Certain gases in the atmosphere that are transparent to sort wavelengths–including water vapor, carbon dioxide and methane–instead absorb long wavelengths. The sun’s energy bouncing up from the earth heats those gasses instead of escaping to the stratosphere or out to space. This warms the earth and the lower atmosphere, called the troposphere, and cools the stratosphere. The phenomenon is called the greenhouse effect because glass in a greenhouse works essentially the same way: it lets energy come in as light but won’t let it go out as heat.
It’s incredibly simple, the more carbon there is in the atmosphere, the hotter it gets, the less carbon, the colder it gets. We can express our current Global Warming problem in this simple, logical equation:
- Burning X amount of fossil fuel = Y amount of carbon put into the atmosphere.
- Adding Y amount of carbon in the atmosphere = Z degrees of temperature rise.

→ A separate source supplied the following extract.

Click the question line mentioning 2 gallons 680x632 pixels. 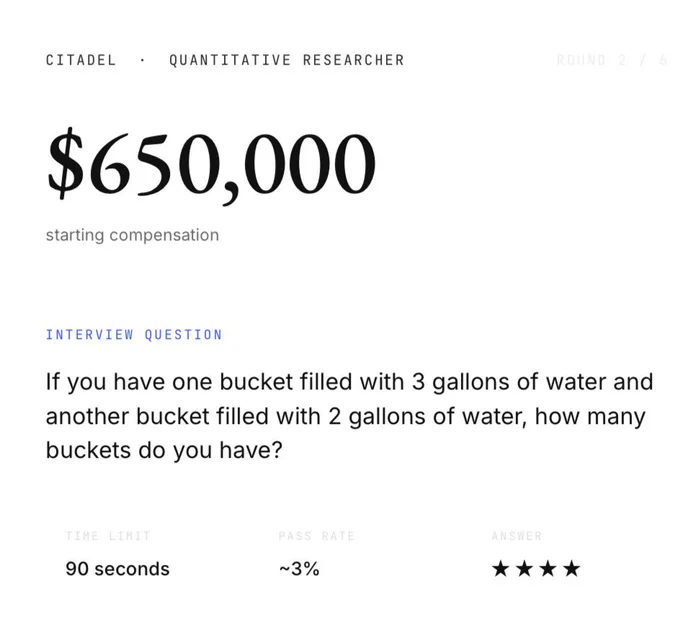pyautogui.click(x=346, y=416)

The Greenhouse Effect and the role of carbon in it is long established scientific “fact” that is not up to debate or questioning. It’s as nearly universally accepted in the scientific community as any theory ever has been. It’s not hocus-pocus, or political, or for-profit, it’s the result of centuries of scientific research and study. Al Gore had nothing to do with these equations, in fact, if you’re going to hate and curse anyone for it, curse Alexander Graham Bell. https://en.wikipedia.org/wiki/Greenhouse_effect
The existence of the greenhouse effect was argued for by Joseph Fourier in 1824. The argument and the evidence was further strengthened by Claude Pouillet in 1827 and 1838, and reasoned from experimental observations by John Tyndall in 1859. The effect was more fully quantified by Svante Arrhenius in 1896. However, the term “greenhouse” wasn’t used to describe the effect by any of these scientists; the term was first used in this way by Nils Gustaf Ekholm in 1901.
In 1917 Alexander Graham Bell wrote “[The unchecked burning of fossil fuels] would have a sort of greenhouse effect”, and “The net result is the greenhouse becomes a sort of hot-house.” Bell went on to also advocate the use of alternate energy sources, such assolar energy.
As we pour 35 gigatons of carbon a year into the atmosphere, it’s a certainty that the temperature will rise! What’s not certain is exactly how fast. Surprisingly, up till now the models have been remarkably accurate; the main discrepancy is that the damaging changes have generally come faster than expected.
I know I covered a lot of ground here, but the bottom line is that each of us must drastically reduce the amount of fossil fuels that we burn and carbon we produce while there is still a chance to reduce the devastation that is coming. We owe it to our children’s, children to leave them a healthy, habitable world. What kind of monsters would we be if we refused to do that? That makes reducing our carbon footprint the single most important and moral thing any of us can do.